If you want to go retro shopping there's Mr Pickwicks in Katoomba, across the road is the Old Post Office. In Blackheath there's the Victory Theatre and cafe, a huge park for the kids, and Logan Brae -  great apple orchard where you buy apples straight from the trees, ten bucks a box. Also juice. And apple pies.

If the kids and I get bored in the school holidays, I take them to the nearest supermarket to play:

"Find that hidden camera."


Bonus points if we all look at it at the same time.




Crossing the bridges as they come ... my youngest son's favourite track is the Charles Darwin Walk in Wentworth Falls.



Leura Garage is a recently opened restaurant and has brought some Sydney sophistication up here. I LOVE it.


This dad-in-a-bag is STILL for sale at the best book shop in the mountains, Megalong Books. (Long story ... he's supposed to be Old MacDonald but the instant I saw him I took a photo thinking it's my real Glaswegian dad! In a bag! The likeness is uncanny.)


There's lots of recovery meetings where you can relate to a lot of people and even bring your kid, who falls asleep in your arms for the first time in years which turns you into a blubbering mess.

The local hospital also has a really good mental health unit with nurses who care. You get your own room, therapy, medication, out-patient services. All the help you need. All for free. I never saw that kind of stuff in Africa or India.




THE BEST family restaurant in the Blueys - Papadinos. I've been friends with the owner, Fab, for fifteen years.


Say hi to him for me. After you order - either pizza or schnitzel, you get given a piece of dough to make into something that then gets put into the oven and cooked. So of course it's a competition in our family every time, see who does the best. Max excelled himself with a VERY good skull recently.

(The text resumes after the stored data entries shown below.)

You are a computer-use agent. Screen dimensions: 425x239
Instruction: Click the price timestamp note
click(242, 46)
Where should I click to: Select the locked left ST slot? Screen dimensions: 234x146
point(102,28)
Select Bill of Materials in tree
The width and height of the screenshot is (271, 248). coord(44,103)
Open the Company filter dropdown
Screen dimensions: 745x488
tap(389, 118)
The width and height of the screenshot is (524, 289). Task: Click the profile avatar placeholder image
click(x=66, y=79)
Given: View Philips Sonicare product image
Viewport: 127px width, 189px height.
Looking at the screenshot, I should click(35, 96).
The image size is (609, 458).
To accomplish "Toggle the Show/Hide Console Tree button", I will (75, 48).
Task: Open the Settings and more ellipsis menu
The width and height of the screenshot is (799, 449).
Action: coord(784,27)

When Max was little he used to call it "Rolling Rolling." (Because you roll your dough.) We all still call it Rolling Rolling. And always will.


Dessert - Nutella pizza. Oh yes.



People travel to the Blue Mountains from all over the world every single day, it's that beautiful. Sometimes I am a gargoyle for no reason. Like a lobster telephone.

This is what the famous Three Sisters look like:




Last week the fog was huge and I had a spare ten minutes so I thought I'd go take a photo of them, even though I knew I wouldn't be able to see them. Weird, I know.

Maybe ... to represent something? Maybe that even though I can't see them, I KNEW they were there? Amongst all the disappointed and confused Asian tourists, I took a pic for posterity.


So. The air is clean and the schools are good and after I see my shrink I'm going to make a nice wholesome meal for dinner tonight. Is that enough? It never feels like enough. (Why is it called a shrink? Remember those shrinkies in the eighties?)

So that's where I live. Sometimes I want to move away I hate it so much and feel like Klinger from M*A*S*H staying in Korea after the war was over. Then I love it and can't imagine living anywhere else. It's very tree-y up here and I miss the water. Feels like the mountains won't let me go.

Do you like where you live?

Have you ever worn down someone so much that they just did what you asked for so you'd shut up?

                            Owen you LEGEND.